# WHAT YOU HAVE TO DO:
Reproduce the passage of the text on internal audit and investors from "A recent Gallup" to "and management team.".
··· SOURCE
When There is No Internal Audit – Investors Should Run!

Making Auditors “Civil Servants” Isn’t the Right Answer
November 15, 2021
Internal Audit’s Relationship With the General Counsel Can Be Complicated
November 29, 2021
November 22, 2021

A recent Gallup Poll found that 56 percent of Americans invest in the stock market, which is consistent with historical trends. The statistic varies in other countries, but the fact is, hundreds of millions of individuals around the world, directly or indirectly, are risking their retirement income and financial well-being based on how well the companies they invest in are run.

As more investors seek to benefit from a growing marketplace, they should be cautious when deciding which companies are worthy of their hard-earned dollars. Not only should they understand an organization’s business model and the risks facing the economy, industry, and company, they should also understand how well a company is managed. But in doing so, the tendency is for investors to look mostly at the quality of the board of directors, as well as the track record of the CEO and management team.

That can prove deceiving. After all, many iconic companies that have failed had a great track record – until they didn’t. The lesson from many of the 21st century corporate failures is that investors often overlooked a company’s tone at the top because they were too enamored with short-term financial performance. How effectively are risks managed? How ethical is the culture? How strong is the control environment?
······
··· DATA SEGMENT
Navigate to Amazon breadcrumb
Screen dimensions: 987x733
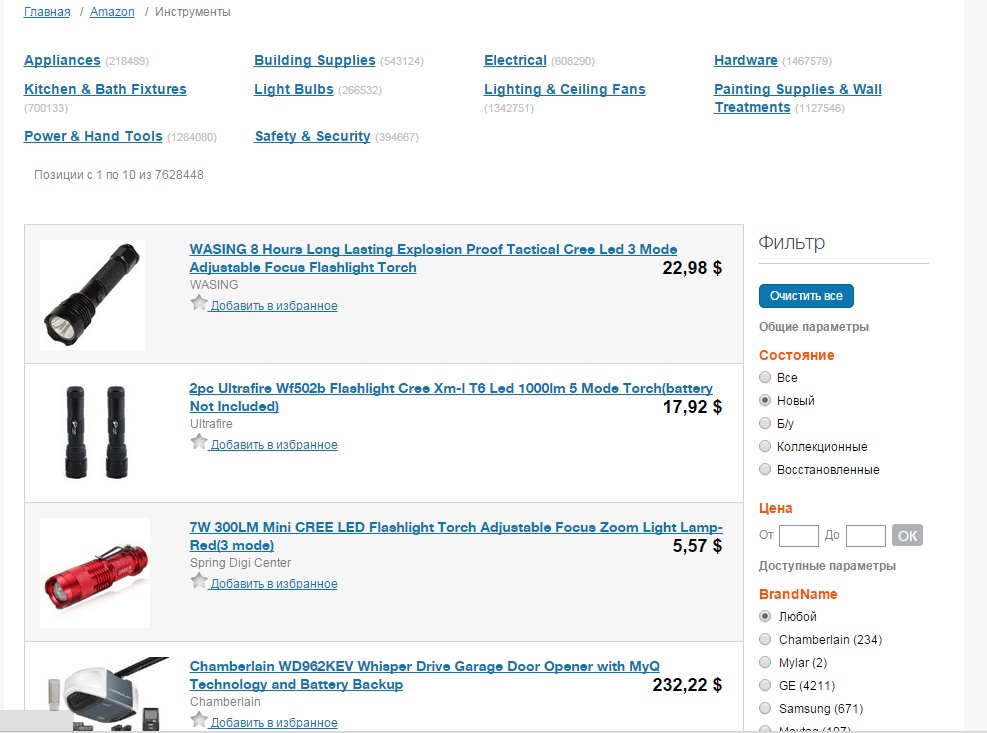coord(111,12)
······
# TASK ANSWER:
A recent Gallup Poll found that 56 percent of Americans invest in the stock market, which is consistent with historical trends. The statistic varies in other countries, but the fact is, hundreds of millions of individuals around the world, directly or indirectly, are risking their retirement income and financial well-being based on how well the companies they invest in are run.

As more investors seek to benefit from a growing marketplace, they should be cautious when deciding which companies are worthy of their hard-earned dollars. Not only should they understand an organization’s business model and the risks facing the economy, industry, and company, they should also understand how well a company is managed. But in doing so, the tendency is for investors to look mostly at the quality of the board of directors, as well as the track record of the CEO and management team.